▸ **RECORDS PROVIDED**:
━━━━━━━━

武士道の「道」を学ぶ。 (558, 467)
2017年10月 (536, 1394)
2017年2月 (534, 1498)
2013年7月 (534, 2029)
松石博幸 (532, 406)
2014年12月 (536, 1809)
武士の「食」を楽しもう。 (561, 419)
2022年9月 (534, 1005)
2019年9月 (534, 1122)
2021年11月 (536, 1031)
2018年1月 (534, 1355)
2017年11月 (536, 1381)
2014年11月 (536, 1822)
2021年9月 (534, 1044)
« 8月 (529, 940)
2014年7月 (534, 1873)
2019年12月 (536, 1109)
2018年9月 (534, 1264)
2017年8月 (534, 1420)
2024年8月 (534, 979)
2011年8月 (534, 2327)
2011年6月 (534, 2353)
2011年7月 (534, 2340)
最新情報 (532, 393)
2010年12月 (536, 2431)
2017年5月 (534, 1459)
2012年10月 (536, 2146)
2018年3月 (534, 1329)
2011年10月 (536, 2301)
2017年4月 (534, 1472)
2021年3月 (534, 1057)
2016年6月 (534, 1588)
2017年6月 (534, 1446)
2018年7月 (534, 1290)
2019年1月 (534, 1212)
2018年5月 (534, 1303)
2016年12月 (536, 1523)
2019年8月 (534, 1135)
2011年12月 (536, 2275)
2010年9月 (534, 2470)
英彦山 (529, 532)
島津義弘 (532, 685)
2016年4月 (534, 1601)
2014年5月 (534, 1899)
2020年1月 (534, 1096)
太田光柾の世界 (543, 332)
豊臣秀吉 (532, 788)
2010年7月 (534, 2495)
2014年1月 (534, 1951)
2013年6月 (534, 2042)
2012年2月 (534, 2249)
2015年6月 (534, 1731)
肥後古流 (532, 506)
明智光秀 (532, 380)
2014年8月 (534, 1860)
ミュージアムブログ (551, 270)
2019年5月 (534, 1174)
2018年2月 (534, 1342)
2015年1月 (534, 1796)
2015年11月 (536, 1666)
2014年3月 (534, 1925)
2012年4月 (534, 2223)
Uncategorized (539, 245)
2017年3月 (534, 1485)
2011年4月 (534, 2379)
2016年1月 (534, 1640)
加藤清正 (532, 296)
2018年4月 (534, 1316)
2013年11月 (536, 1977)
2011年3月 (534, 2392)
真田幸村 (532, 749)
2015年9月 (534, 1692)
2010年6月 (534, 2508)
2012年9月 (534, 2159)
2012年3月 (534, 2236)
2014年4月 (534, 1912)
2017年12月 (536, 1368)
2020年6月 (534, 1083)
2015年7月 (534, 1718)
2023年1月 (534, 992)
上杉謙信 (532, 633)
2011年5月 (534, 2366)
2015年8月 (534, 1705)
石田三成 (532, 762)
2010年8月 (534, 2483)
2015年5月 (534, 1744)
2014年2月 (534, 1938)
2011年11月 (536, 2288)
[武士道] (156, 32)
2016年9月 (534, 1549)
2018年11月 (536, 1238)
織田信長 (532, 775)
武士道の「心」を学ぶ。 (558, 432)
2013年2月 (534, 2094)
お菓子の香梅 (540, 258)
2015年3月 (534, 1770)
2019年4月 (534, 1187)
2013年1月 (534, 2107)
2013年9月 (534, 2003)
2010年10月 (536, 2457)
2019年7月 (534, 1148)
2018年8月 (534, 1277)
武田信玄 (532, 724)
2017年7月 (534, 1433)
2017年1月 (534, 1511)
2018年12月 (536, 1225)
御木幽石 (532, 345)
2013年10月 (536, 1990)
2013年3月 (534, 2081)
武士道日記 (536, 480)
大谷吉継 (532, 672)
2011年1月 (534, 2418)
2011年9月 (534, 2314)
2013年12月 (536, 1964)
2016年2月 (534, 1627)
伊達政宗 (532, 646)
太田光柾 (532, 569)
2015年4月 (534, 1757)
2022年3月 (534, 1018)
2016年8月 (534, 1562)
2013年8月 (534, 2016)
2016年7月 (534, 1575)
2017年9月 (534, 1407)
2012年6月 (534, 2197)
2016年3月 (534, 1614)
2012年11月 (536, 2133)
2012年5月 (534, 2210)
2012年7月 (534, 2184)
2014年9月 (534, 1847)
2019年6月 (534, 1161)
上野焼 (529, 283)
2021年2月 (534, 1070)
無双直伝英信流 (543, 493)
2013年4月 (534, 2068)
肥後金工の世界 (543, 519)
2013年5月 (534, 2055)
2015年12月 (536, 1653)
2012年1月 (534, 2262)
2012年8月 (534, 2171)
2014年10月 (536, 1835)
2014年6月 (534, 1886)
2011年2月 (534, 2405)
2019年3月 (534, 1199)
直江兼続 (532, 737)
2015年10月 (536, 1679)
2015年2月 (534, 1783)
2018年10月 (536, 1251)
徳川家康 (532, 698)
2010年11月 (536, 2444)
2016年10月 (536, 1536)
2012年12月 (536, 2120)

━━━━━━━━

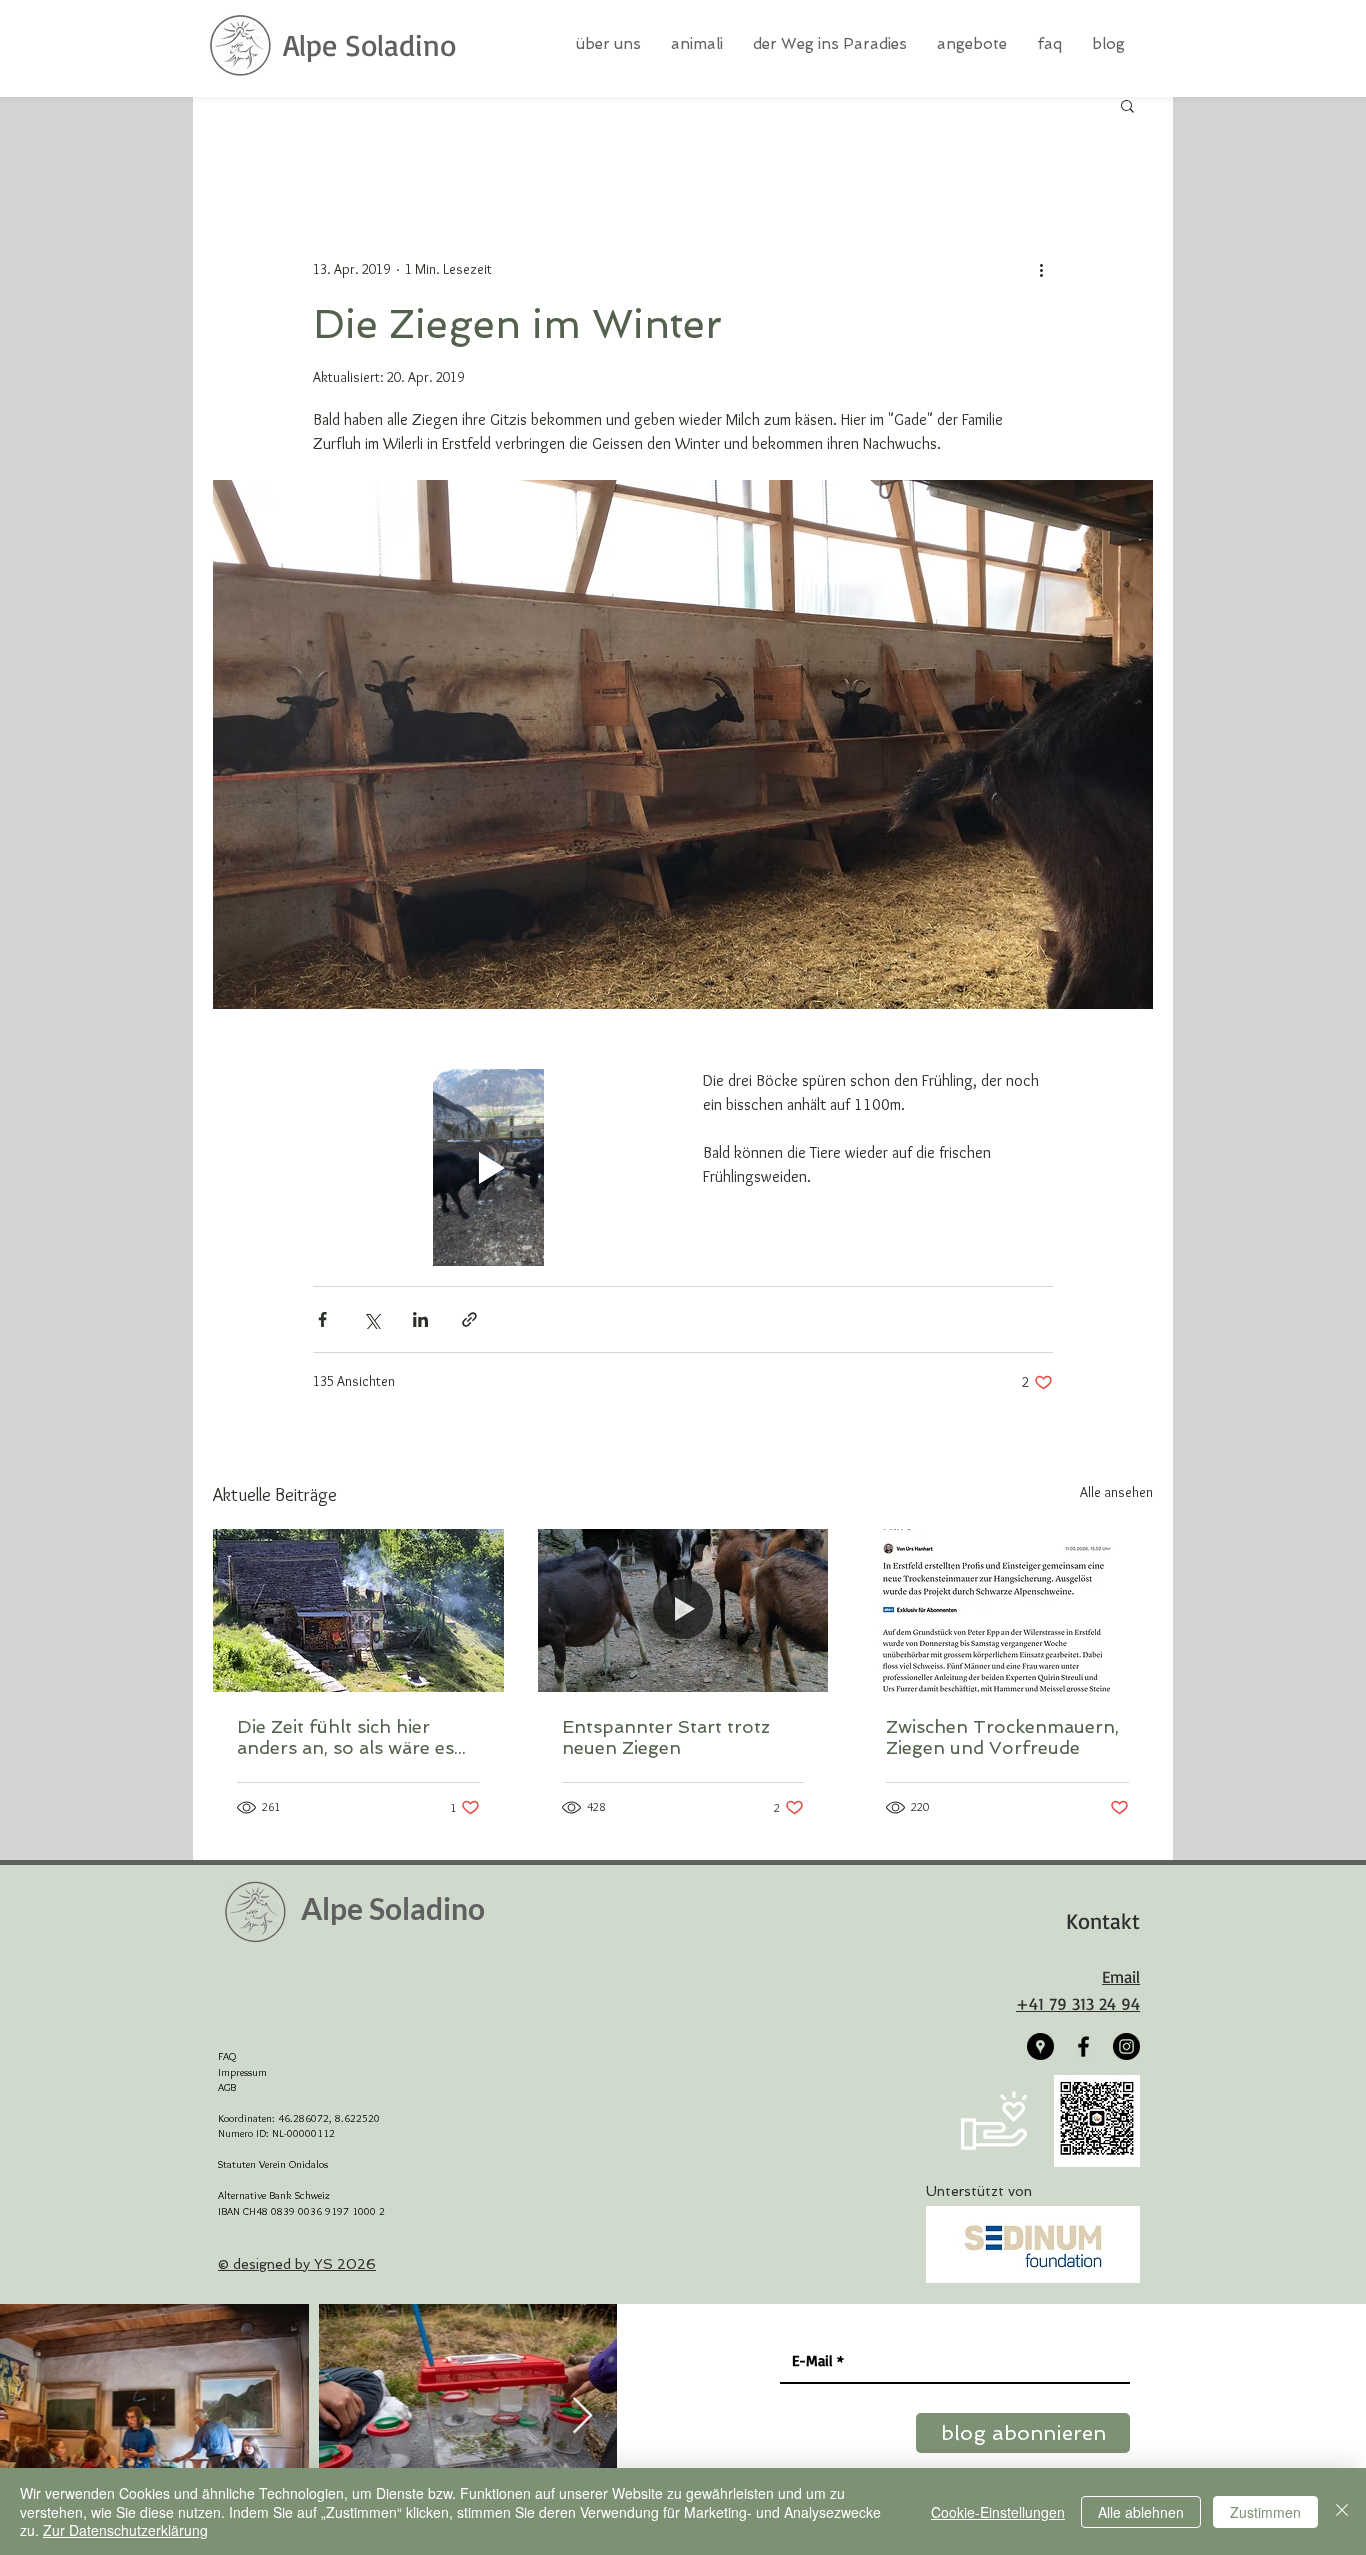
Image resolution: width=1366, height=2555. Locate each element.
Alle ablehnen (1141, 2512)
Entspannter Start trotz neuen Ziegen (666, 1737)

━━━━━━━━

▸ **ABOUT THIS TASK**:
Set down exactly the lines of the data above, beginning with the line that has "2018年7月 (534, 1290)" and ending with the line that has "2015年1月 (534, 1796)", and no others.

▸ **OUTPUT FOR THIS EXERCISE**:
2018年7月 (534, 1290)
2019年1月 (534, 1212)
2018年5月 (534, 1303)
2016年12月 (536, 1523)
2019年8月 (534, 1135)
2011年12月 (536, 2275)
2010年9月 (534, 2470)
英彦山 (529, 532)
島津義弘 (532, 685)
2016年4月 (534, 1601)
2014年5月 (534, 1899)
2020年1月 (534, 1096)
太田光柾の世界 (543, 332)
豊臣秀吉 (532, 788)
2010年7月 (534, 2495)
2014年1月 (534, 1951)
2013年6月 (534, 2042)
2012年2月 (534, 2249)
2015年6月 (534, 1731)
肥後古流 (532, 506)
明智光秀 (532, 380)
2014年8月 (534, 1860)
ミュージアムブログ (551, 270)
2019年5月 (534, 1174)
2018年2月 (534, 1342)
2015年1月 (534, 1796)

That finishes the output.